[PATCH v2] core: Non-blocking io.popen

Fri May 31 14:49:43 MSK 2019

A few more comments. Please take a look.

On Wed, May 29, 2019 at 10:08:09AM +0300, Stanislav Zudin wrote:
> diff --git a/src/lib/core/coio_popen.c b/src/lib/core/coio_popen.c
> +#include <stddef.h>
> +#include <signal.h>
> +#include "coio_popen.h"
> +#include "coio_task.h"
> +#include "fiber.h"
> +#include "say.h"
> +#include "fio.h"
> +#include <stdio.h>
> +#include <stdlib.h>
> +#include <dirent.h>
> +#include <sys/wait.h>
> +#include <paths.h>

Why do you need this header? Looks like you never use anything from it.
Same for dirent.h. Please include only those headers you really need.
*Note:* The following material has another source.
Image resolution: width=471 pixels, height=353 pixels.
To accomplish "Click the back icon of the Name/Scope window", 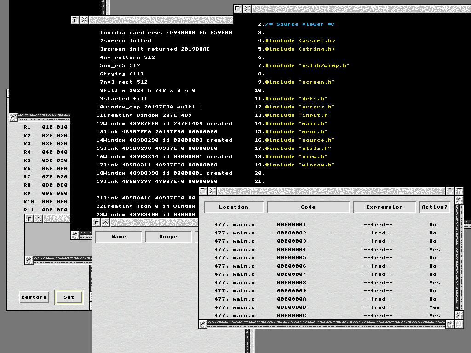I will pos(96,222).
> +static struct popen_data *
> +popen_lookup_data_by_pid(pid_t pid)
> +{
> +	struct popen_data *cur = popen_data_list;
> +	for(; cur; cur = cur->next) {
> +		if (cur->pid == pid)
> +			return cur;
> +	}

Please write a comment explaining why you think linear search is fine
here and why we don't use some kind of hash or tree.

> +
> +	return NULL;
> +}
> +
> +static void
> +popen_exclude_from_list(struct popen_data *data)
> +{
> +	if (popen_data_list == data) {
> +		popen_data_list = data->next;
> +		return;
> +	}
> +
> +	/* Find the previous entry */
> +	struct popen_data *prev = popen_data_list;
> +	for( ; prev && prev->next != data; prev = prev->next) {
> +		/* empty */;
> +	}
> +
> +	if (!prev)
> +		return ;
> +	assert(prev->next == data);
> +	prev->next = data->next;

Looks like doubly-linked list (rlist) would suit better here.

> +}
> +
> +/*
> + * Returns next socket to read.
> + * Use this function when both STDOUT and STDERR outputs
> + * are ready for reading.

But what does it do? How does it prioritize? Though short, this function
looks kinda arcane to me due to this bit manipulation magic. Please
clarify. However, if you switch to ev io, you'll probably won't be
needing it.

> + * */
> +static inline int
> +get_handle_in_order(struct popen_data *data)
> +{
> +	/*
> +	 * Invert the order of handles to be read
> +	 */
> +	const int mask = STDERR_FILENO | STDOUT_FILENO;
> +	data->prev_source ^= mask;
> +
> +	/*
> +	 * If handle is not available, invert it back
> +	 */
> +	if (data->fh[data->prev_source] < 0)
> +		data->prev_source ^= mask;
> +	/*
> +	 * if both reading handles are invalid return -1
> +	 */
> +	return data->fh[data->prev_source];
> +}

> +void *
> +coio_popen_impl(char** argv, int argc,
> +	char** environment, int environment_size,
> +	int stdin_fd, int stdout_fd, int stderr_fd)
> +{
> +	pid_t pid;
> +	int socket_rd[2] = {-1,-1};
> +	int socket_wr[2] = {-1,-1};
> +	int socket_er[2] = {-1,-1};
> +	errno = 0;
> +
> +	struct popen_data *data = popen_data_new();
> +	if (data == NULL)
> +		return NULL;
> +
> +	/* Setup a /dev/null if necessary */
> +	bool read_devnull = (stdin_fd == FIO_DEVNULL);
> +	bool write_devnull = (stdout_fd == FIO_DEVNULL) ||
> +			     (stderr_fd == FIO_DEVNULL);
> +	int devnull_flags = O_RDWR | O_CREAT;
> +	if (!read_devnull)
> +		devnull_flags = O_WRONLY | O_CREAT;
> +	else if (!write_devnull)
> +		devnull_flags = O_RDONLY | O_CREAT;
> +
> +	if (read_devnull || write_devnull) {
> +		data->devnull_fd = open("/dev/null", devnull_flags, 0666);

No need to pass mode unless you're creating a file.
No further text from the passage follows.